Fresh From the Bench: Latest Precedential Patent Cases
CASE OF THE WEEK
Allergan USA, Inc. v. MSN Laboratories Private Ltd., Appeal No. 2024-1061 (Fed. Cir. August 13, 2024)
In this week’s Case of the Week, the Federal Circuit clarifies rules relating to when an applicant’s patent can be used for an obviousness-type double patenting (ODP) rejection for another of the applicant’s patent applications. Ultimately, the Federal Circuit held that a first-filed, first-issued, later-expiring claim cannot be invalidated under ODP by a later-filed, later-issued, but earlier-expiring patent with a shared priority date. Here, the Federal Circuit reversed the District Court’s holding that claim 40 of plaintiffs-appellant Allergan’s US Patent 7,741,356 was invalid under ODP, and that four other of Allergan’s patents were invalid for lack of written description.
The patents at issue cover the drug Viberzi®, used for treating irritable bowel syndrome, and marketed and sold by Allergan. Defendants-appellees Sun contended that the claims of the ’356 patent covering the drug were invalid or would not be infringed by Sun’s generic product when Sun submitted an Abbreviated New Drug Application (ANDA) for a generic version of the drug. Allergan sued Sun for infringing a claim of the ’356 patent and, eventually added complaints for Sun’s infringement of claims of other Allergan patents.
ALSO THIS WEEK
Platinum Optics Technology Inc. v. Viavi Solutions Inc., Appeal No. 2023-1227 (Fed. Cir. Aug. 16, 2024)

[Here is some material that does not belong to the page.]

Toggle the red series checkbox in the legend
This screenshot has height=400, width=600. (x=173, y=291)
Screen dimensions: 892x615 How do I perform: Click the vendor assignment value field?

In an appeal from the Patent Trial and Appeal Board, the Federal Circuit addressed the issue of a patent challenger’s standing to appeal an adverse inter partes review ruling where the challenger’s potential infringement liability is in doubt. The case concerned a patent owned by appellee Viavi directed to optical filters comprised of hydrogenated silicon that the Board had upheld as patentable following a challenge by appellant Platinum Optics. Read more
Celanese International Corporation v. ITC, Appeal No. 2022-1827 (Fed. Cir. Aug. 12, 2024)
The Federal Circuit affirmed a decision of the International Trade Commission holding that patents on methods of manufacturing acesulfame potassium or “Ace-K”—an artificial sweetener used in products such as Equal and Coke Zero—were invalid under the “on-sale” bar of 35 U.S.C. § 102(a)(1).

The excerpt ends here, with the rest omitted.